• [What is expected]: Take the entries that follow and write them out again, word for word.

• [Excerpts from a dataset]:
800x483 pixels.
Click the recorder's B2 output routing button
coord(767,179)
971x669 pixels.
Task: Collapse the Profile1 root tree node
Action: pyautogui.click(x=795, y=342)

• [Reply to the exercise]:
800x483 pixels.
Click the recorder's B2 output routing button
coord(767,179)
971x669 pixels.
Task: Collapse the Profile1 root tree node
Action: pyautogui.click(x=795, y=342)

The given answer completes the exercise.